Email has that problem too, doesn't it?

It might be the case that the designers of email and the designers of ATProto and the designers of AP all assumed the owner never changes. But I think the actual behavior of the protocols in the event of a change is different.

For email, if the owner changes, the new owner gets full control. This is nice for the new owner, but maybe not so for the old owner, because now any emails meant for the old owner can be read by the new owner.

For ATProto and AP, it sounds like in the event of an owner change, things kind of break. This protects the security of the old owner to some degree, but means the new owner can't really do much.

Email is more like physical mail - you send something to an address and whoever lives at that address gets the mail.

The described ATProto/ActivityPub behavior would be like trying keep the address tied to whoever lived there first.

Persistent identities are a nice goal but treating transient identities as persistent is not.

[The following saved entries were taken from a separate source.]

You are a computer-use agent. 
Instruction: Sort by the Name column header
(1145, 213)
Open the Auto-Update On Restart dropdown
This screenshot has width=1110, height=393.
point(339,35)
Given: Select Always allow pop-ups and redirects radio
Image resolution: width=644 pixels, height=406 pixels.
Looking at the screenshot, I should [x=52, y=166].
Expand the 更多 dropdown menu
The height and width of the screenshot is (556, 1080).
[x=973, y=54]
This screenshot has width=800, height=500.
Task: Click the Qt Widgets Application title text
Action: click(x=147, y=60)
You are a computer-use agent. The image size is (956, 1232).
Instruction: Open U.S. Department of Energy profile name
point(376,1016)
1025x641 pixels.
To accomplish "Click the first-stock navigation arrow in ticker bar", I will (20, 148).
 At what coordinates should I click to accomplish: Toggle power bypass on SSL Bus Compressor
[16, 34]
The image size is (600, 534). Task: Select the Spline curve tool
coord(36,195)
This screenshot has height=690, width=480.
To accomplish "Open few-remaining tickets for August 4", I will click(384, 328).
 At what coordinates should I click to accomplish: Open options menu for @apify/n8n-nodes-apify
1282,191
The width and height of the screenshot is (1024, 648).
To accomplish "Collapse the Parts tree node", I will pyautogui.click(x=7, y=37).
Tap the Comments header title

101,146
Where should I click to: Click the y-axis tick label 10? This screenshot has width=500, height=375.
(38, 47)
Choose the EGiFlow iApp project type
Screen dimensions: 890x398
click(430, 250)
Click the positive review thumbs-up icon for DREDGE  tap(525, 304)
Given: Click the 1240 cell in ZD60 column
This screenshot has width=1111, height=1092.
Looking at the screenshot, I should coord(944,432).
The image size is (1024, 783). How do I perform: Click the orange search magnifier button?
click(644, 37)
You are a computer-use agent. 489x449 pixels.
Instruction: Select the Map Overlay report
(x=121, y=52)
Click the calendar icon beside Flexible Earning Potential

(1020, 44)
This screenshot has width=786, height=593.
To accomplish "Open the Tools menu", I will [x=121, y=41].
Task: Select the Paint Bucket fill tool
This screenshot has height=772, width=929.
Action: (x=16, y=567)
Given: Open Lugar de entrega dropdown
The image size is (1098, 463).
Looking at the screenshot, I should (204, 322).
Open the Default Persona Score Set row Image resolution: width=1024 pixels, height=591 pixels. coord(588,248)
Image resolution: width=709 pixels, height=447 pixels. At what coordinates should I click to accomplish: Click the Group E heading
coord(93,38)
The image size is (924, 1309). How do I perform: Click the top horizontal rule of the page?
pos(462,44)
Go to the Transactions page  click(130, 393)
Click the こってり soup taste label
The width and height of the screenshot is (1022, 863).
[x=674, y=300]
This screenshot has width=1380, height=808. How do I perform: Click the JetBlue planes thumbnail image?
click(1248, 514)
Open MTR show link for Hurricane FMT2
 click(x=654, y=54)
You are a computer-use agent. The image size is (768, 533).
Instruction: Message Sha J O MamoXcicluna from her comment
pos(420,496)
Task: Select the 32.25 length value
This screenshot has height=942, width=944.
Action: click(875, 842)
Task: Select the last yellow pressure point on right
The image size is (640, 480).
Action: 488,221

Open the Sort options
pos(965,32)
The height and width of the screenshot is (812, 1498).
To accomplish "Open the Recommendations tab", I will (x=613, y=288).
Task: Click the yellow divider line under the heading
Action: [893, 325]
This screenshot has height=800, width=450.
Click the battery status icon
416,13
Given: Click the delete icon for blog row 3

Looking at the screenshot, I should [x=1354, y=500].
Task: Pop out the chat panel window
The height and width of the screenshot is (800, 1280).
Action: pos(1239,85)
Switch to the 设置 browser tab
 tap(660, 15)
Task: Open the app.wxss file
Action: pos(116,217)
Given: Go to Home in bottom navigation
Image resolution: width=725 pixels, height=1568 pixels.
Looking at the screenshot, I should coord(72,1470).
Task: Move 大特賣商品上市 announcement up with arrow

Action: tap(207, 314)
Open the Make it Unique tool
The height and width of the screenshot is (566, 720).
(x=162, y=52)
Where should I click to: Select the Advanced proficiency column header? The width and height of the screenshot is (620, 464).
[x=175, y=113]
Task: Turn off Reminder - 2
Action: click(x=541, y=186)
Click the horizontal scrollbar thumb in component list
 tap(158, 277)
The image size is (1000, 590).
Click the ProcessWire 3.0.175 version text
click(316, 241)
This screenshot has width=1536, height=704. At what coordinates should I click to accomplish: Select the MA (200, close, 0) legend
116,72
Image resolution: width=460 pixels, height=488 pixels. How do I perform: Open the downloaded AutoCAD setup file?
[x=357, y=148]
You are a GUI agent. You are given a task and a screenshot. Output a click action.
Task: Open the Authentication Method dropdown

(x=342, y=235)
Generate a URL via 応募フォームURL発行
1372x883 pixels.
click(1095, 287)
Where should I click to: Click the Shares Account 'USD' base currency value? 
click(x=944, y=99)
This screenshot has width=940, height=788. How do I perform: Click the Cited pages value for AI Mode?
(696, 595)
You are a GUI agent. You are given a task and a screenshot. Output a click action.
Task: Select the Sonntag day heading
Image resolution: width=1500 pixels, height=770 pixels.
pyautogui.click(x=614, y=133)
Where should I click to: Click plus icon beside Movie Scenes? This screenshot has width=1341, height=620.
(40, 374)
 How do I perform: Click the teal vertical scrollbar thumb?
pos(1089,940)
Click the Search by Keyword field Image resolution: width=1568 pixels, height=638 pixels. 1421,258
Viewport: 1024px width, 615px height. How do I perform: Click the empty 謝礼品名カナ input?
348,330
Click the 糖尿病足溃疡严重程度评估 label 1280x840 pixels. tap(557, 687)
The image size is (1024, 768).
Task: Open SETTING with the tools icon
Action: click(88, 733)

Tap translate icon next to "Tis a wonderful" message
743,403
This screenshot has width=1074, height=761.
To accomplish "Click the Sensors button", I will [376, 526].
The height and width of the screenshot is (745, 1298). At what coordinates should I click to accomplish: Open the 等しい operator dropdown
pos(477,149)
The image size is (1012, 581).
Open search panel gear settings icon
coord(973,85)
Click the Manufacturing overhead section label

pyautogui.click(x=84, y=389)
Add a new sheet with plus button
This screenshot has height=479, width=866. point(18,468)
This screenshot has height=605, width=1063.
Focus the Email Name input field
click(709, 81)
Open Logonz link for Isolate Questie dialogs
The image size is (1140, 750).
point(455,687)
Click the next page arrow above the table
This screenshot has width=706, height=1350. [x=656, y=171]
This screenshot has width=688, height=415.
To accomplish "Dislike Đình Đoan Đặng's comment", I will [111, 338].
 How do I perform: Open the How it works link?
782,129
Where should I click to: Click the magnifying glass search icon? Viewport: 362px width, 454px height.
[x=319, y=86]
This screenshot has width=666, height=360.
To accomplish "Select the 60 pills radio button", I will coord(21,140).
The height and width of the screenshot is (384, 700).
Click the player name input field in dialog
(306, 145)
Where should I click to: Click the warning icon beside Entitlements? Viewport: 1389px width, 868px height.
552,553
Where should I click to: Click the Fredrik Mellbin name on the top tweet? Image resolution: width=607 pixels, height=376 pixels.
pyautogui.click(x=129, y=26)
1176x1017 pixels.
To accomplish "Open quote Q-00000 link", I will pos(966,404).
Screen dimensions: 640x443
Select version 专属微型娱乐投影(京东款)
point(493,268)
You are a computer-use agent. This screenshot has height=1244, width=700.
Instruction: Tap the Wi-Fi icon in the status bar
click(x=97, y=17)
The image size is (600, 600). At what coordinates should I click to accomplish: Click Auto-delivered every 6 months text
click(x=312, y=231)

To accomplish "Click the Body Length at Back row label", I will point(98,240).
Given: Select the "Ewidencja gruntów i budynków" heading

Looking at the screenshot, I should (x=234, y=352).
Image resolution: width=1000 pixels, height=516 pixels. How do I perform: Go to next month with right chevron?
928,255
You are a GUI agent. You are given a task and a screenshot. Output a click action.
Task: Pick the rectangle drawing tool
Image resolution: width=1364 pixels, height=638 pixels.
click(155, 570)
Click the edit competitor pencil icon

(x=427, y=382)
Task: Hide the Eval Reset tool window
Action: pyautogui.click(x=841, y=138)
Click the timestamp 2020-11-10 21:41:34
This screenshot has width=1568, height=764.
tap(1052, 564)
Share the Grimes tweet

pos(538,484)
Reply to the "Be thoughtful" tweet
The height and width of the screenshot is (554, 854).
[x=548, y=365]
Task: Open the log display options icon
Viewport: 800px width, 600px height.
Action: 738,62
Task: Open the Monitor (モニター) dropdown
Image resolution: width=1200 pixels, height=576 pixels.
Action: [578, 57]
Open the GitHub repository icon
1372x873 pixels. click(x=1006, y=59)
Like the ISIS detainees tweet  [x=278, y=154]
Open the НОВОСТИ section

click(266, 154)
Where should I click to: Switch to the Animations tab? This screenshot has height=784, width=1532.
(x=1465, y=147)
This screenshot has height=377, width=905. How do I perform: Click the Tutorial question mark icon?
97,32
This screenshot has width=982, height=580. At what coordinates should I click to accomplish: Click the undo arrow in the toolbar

A better designed system would use the domain name system only to look up the current identity associated with a name instead of trying to permanently tie the name to an identity.

No, since email is delivered to whoever owns the domain at the time the email is delivered. Besides a spam reputation score — which is a problem — one mail server doesn't retain a long-term trust relationship with any other.

Not really? Email is a dinosaur of a protocol that doesn't properly handle authentication to begin with.

Anyway other protocols or implementations making the same class of error doesn't change the fact that it's an error and that it causes real world problems for users such as described in the linked page.